Il secondo capitolo fornisce invece le prove del ruolo del materialismo come punto critico: i materialisti sono più stressati, emotivamente più insicuri, hanno relazioni interpersonali meno autentiche, sono carenti di autonomia e hanno una bassa autostima. Guardano più televisione e – ovvio – i programmi che prediligono li rendono ancora più materialisti.
Si parla di Erich Fromm nel secondo capitolo, e di quanto avesse già esposto – più di mezzo secolo fa – la teoria secondo cui un materialista è più di altri sottoposto allo stress emotivo. Negli ultimi  quindici anni sono stati effettuati studi sistematici da cui emerge che il materialismo e lo stress vanno di pari passo. Fromm nel 1955 descriveva la società americana:
Abbiamo un tasso di alfabetizzatone della popolazione superiore al 90%. Abbiamo radio, televisione, cinema, un quotidiano per tutti. Ma invece di concederci il meglio della letteratura e della musica passate e presenti, questi mezzi di comunicazione, coadiuvati dalla pubblicità, riempiono le menti degli uomini con la peggior spazzatura, priva di qualunque senso di realtà, […]. E mentre le menti di tutti, giovani e anziani, vengono avvelenate in questo modo, beatamente continuiamo a ritenere che non avvenga alcuna «immoralità» sullo schermo. Qualunque proposta di finanziamento da parte del governo a favore della produzione di film e programmi radio che illuminino e migliorino le menti del nostro popolo sarebbe accolta di nuovo con indignazione e accuse lanciate in nome della libertà e dell’idealismo» (tratto da Fromm 1955, p. 5 e nel libro di James alle pp. 22-3).
Il libro dimostra, oltre ogni ragionevole dubbio, che il materialismo è strettamente correlato con l’ansia, l’abuso di sostanze, la personalità narcisistica e la vitalità ridotta. Ma perché il materialismo è correlato allo stress emotivo? Secondo gli studi riportati dall’autore la spiegazione sta nell’assunto per cui noi umani abbiamo quattro bisogni fondamentali: sentirci al sicuro e protetti; sentirci competenti; sentirci vicini agli altri; sentirci davvero coinvolti nel lavoro e nei momenti di svago. La ricerca mostra che il nostro benessere aumenta col crescere del soddisfacimento di tali necessità e diminuisce se non sono soddisfatte. Ma c’è di più. Chi è materialista ha poca fiducia in sé (e anche il contrario, chi è poco sicuro di sé tende ad essere materialista)
[…]l’’insicurezza scatena il materialismo, che sia causata dal background familiare, dalla classe sociale o dall’economia nazionale. Il materialismo è perseguito sia come protezione contro l’insicurezza sia come approccio per affrontarla. (p. 33)

• _RIGHE_
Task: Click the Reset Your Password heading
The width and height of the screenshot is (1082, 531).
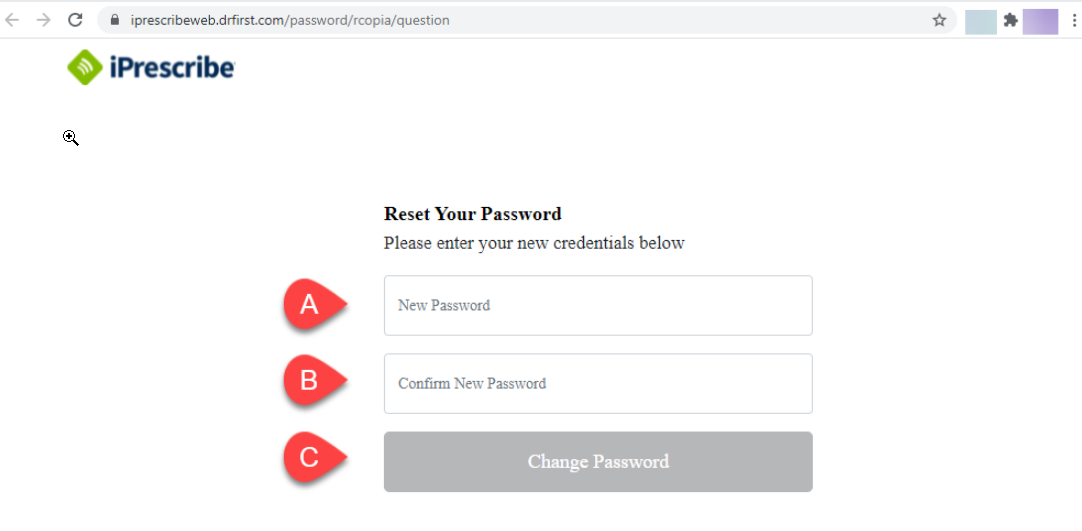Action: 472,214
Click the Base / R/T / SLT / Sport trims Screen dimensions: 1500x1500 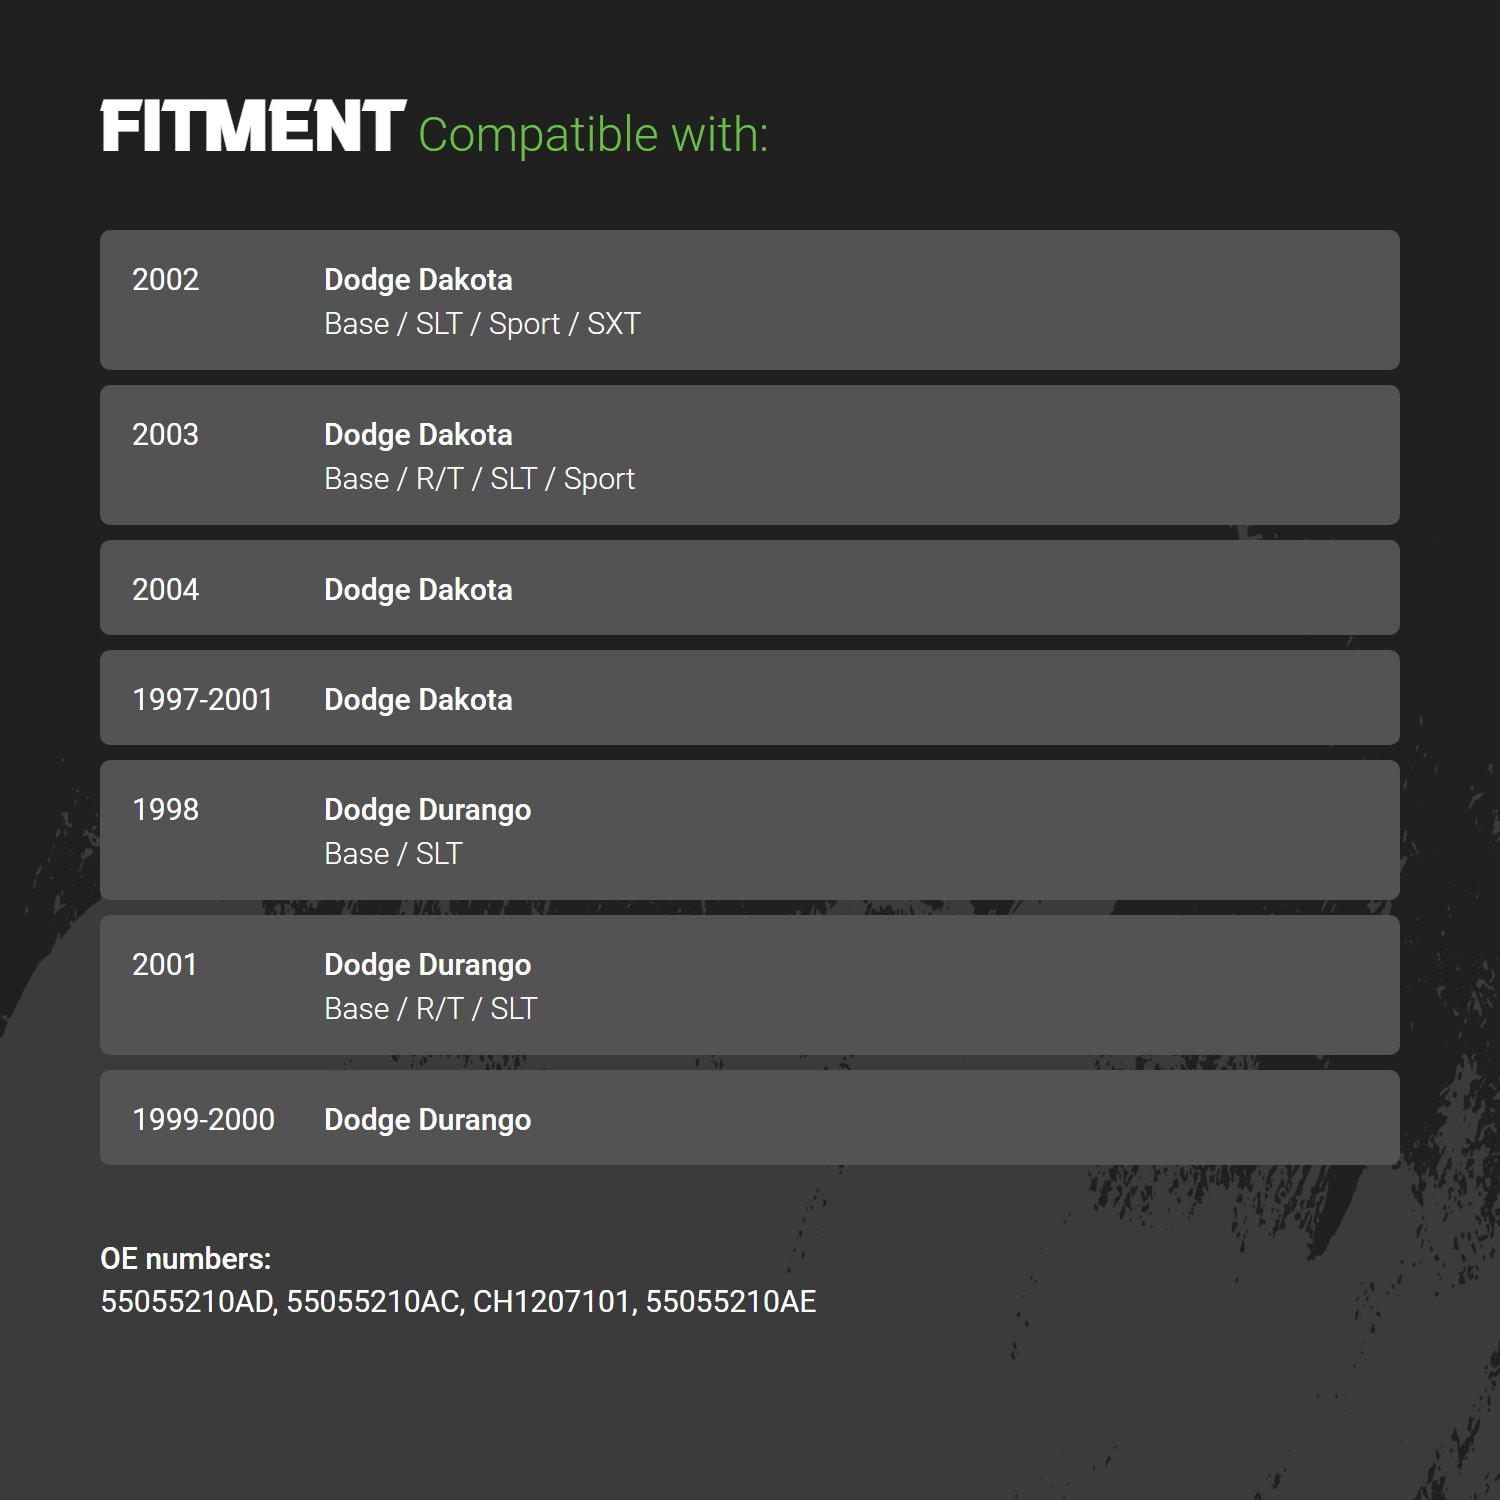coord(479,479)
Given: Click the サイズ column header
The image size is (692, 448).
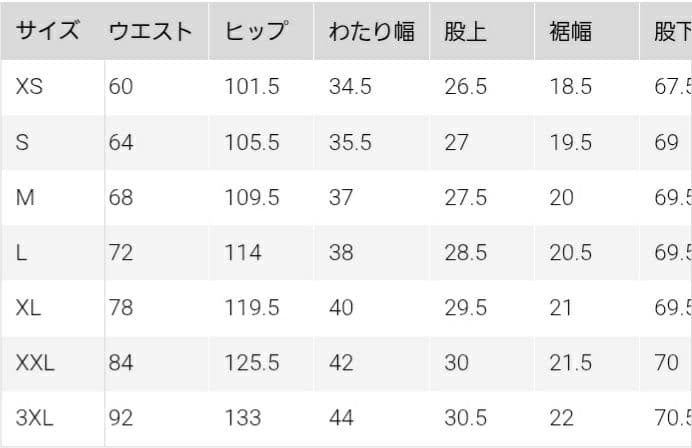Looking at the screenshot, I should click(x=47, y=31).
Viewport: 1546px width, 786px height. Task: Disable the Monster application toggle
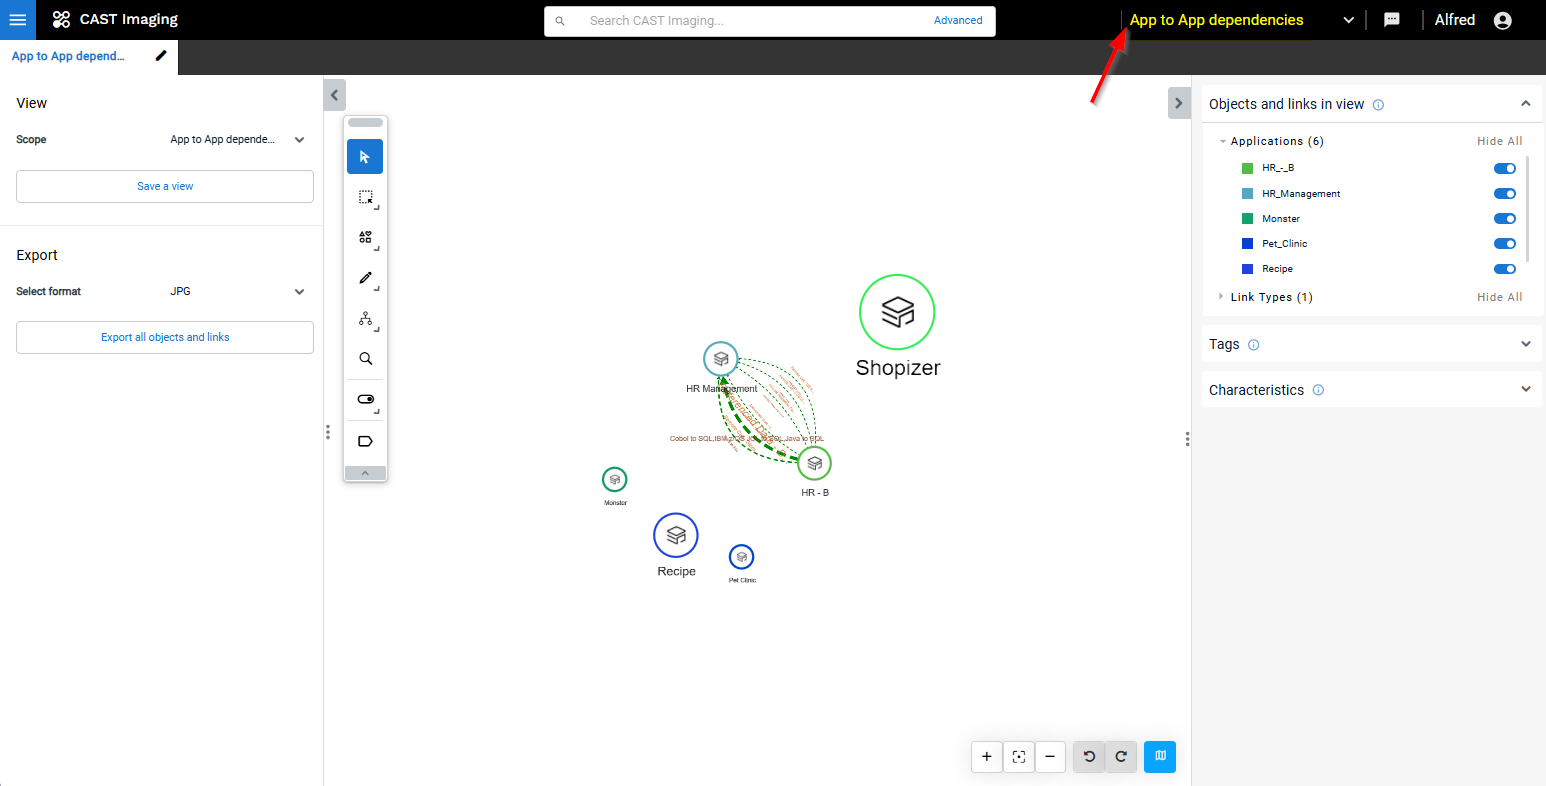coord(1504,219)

==

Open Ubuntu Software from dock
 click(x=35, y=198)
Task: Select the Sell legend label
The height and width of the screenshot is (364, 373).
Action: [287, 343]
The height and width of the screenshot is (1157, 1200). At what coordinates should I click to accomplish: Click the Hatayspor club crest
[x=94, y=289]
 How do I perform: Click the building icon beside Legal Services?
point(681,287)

==

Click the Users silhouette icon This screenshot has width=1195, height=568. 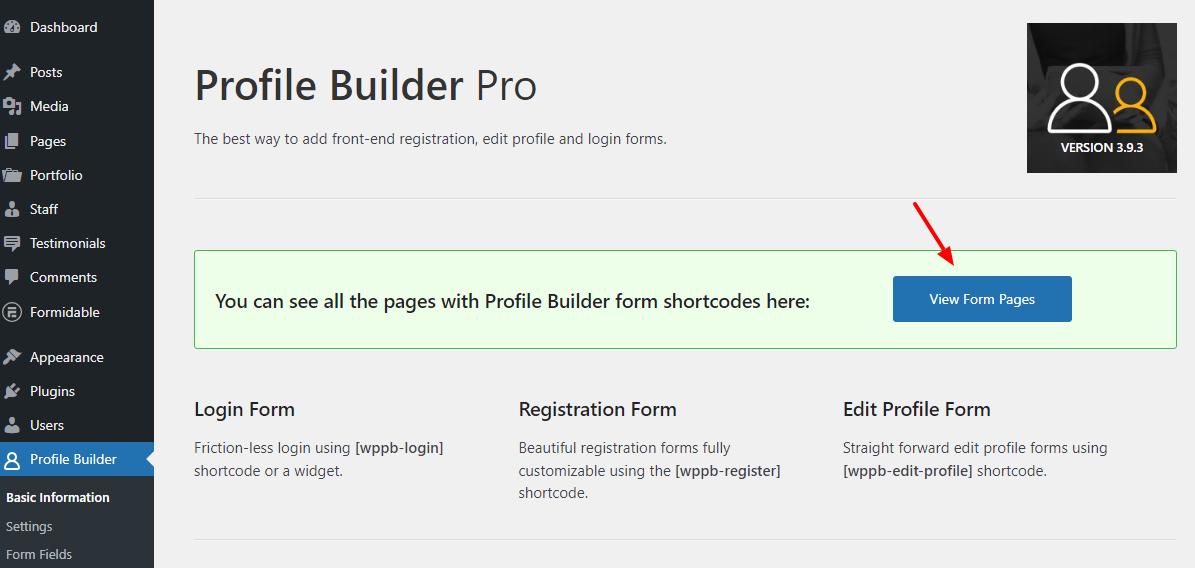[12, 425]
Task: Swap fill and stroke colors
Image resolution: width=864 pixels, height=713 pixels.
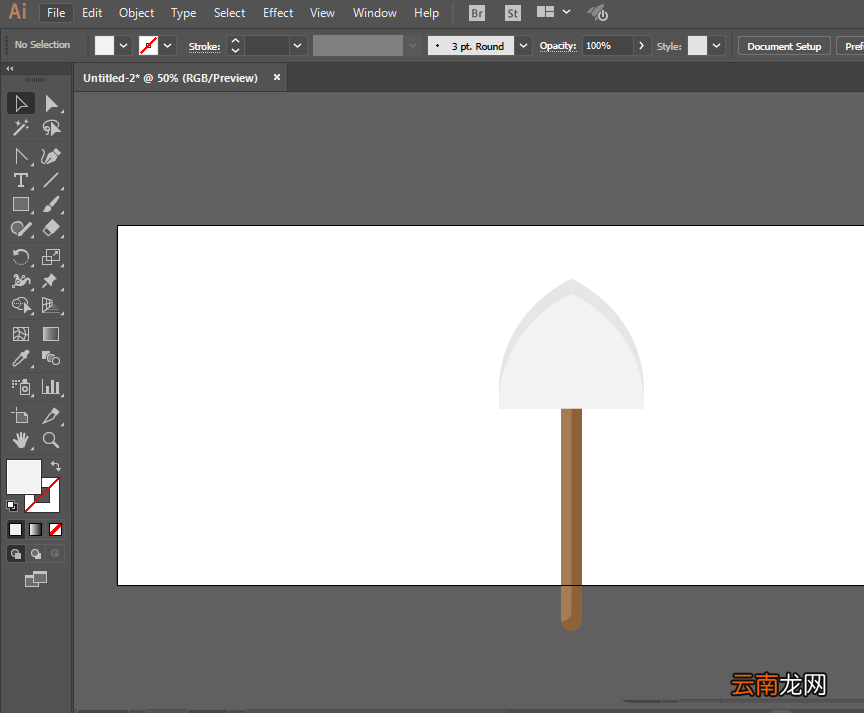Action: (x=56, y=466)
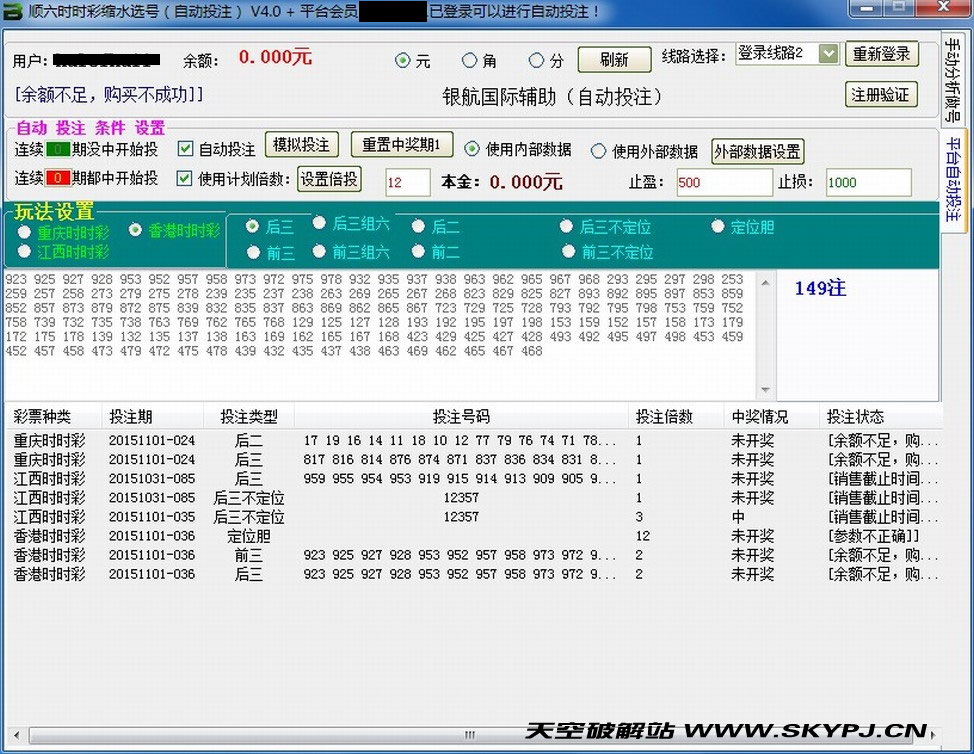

• _COMPITI ED ESERCIZI_
1. Quali sono i quattro bisogni fondamentali degli esseri umani elencati nel brano sul materialismo?
2. Prosegui il brano sul materialismo e lo stress emotivo a partire dalla sua ultima frase.
Il materiale non ha alcun legame con il brano.

• _RISULTATI IN ORDINE_
1. Sentirsi al sicuro e protetti, sentirsi competenti, sentirsi vicini agli altri e sentirsi davvero coinvolti nel lavoro e nei momenti di svago.

2.
E giù una sfilza di spiegazioni di questo processo (mi sento insicuro/divento materialista e sono materialista perché sono insicuro): la pubblicità (che – per ammissione e dei suoi stessi creatori – ha l’obiettivo di creare in chi guarda un senso di insoddisfazione rispetto a quello che ha, così da essere spinto a comprare cose nuove, «migliori» per definizione); la tendenza ad evitare la consapevolezza con droghe, alcool e lavoro; la solitudine (in un circolo vizioso: lo spettatore assiduo è più incline ad essere solo e socialmente isolato); guardare la televisione per non sentire il fallimento funziona solo per un po’, poi finisce per sottolineare l’inadeguatezza dello spettatore paragonato alle figure «splendide» degli spot).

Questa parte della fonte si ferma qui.